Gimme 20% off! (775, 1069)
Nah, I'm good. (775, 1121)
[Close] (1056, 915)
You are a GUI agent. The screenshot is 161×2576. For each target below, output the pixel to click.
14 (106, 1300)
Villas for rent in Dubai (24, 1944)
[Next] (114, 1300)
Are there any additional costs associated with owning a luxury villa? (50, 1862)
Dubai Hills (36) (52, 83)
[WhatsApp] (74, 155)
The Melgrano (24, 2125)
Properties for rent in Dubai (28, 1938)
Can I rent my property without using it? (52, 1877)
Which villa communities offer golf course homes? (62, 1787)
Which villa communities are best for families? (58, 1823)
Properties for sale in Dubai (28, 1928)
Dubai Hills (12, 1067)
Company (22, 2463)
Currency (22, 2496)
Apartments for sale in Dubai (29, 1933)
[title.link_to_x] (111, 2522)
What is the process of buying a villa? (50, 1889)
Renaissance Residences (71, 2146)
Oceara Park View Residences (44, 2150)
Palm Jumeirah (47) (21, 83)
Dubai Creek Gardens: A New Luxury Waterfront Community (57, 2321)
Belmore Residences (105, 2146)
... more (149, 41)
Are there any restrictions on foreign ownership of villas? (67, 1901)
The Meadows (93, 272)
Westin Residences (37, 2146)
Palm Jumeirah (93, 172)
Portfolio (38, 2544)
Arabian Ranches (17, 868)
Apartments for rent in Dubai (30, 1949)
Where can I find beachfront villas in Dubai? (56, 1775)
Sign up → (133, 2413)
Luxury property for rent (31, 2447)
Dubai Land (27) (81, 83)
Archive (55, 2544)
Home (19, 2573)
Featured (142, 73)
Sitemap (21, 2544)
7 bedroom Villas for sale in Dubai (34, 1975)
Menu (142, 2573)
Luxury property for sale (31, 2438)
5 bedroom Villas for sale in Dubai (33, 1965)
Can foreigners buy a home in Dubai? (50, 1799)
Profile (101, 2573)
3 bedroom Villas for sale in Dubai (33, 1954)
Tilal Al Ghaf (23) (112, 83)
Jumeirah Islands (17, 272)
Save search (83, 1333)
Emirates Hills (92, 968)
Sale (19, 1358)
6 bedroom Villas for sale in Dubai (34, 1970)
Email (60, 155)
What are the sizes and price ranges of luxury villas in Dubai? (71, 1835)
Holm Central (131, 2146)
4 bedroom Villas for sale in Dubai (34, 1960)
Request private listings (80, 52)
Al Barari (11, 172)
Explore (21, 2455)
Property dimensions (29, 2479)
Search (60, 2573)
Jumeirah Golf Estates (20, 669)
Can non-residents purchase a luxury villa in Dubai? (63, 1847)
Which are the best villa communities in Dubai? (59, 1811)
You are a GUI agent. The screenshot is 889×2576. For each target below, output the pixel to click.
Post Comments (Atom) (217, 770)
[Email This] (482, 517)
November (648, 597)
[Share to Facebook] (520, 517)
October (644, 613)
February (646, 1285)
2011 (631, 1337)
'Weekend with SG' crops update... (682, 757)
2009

PROBLEM TO WORK ON:
Please find each line in the records above that holds the word "Which", and copy it.

RESPONSE FOR THIS EXERCISE:
Which villa communities offer golf course homes? (62, 1787)
Which villa communities are best for families? (58, 1823)
Which are the best villa communities in Dubai? (59, 1811)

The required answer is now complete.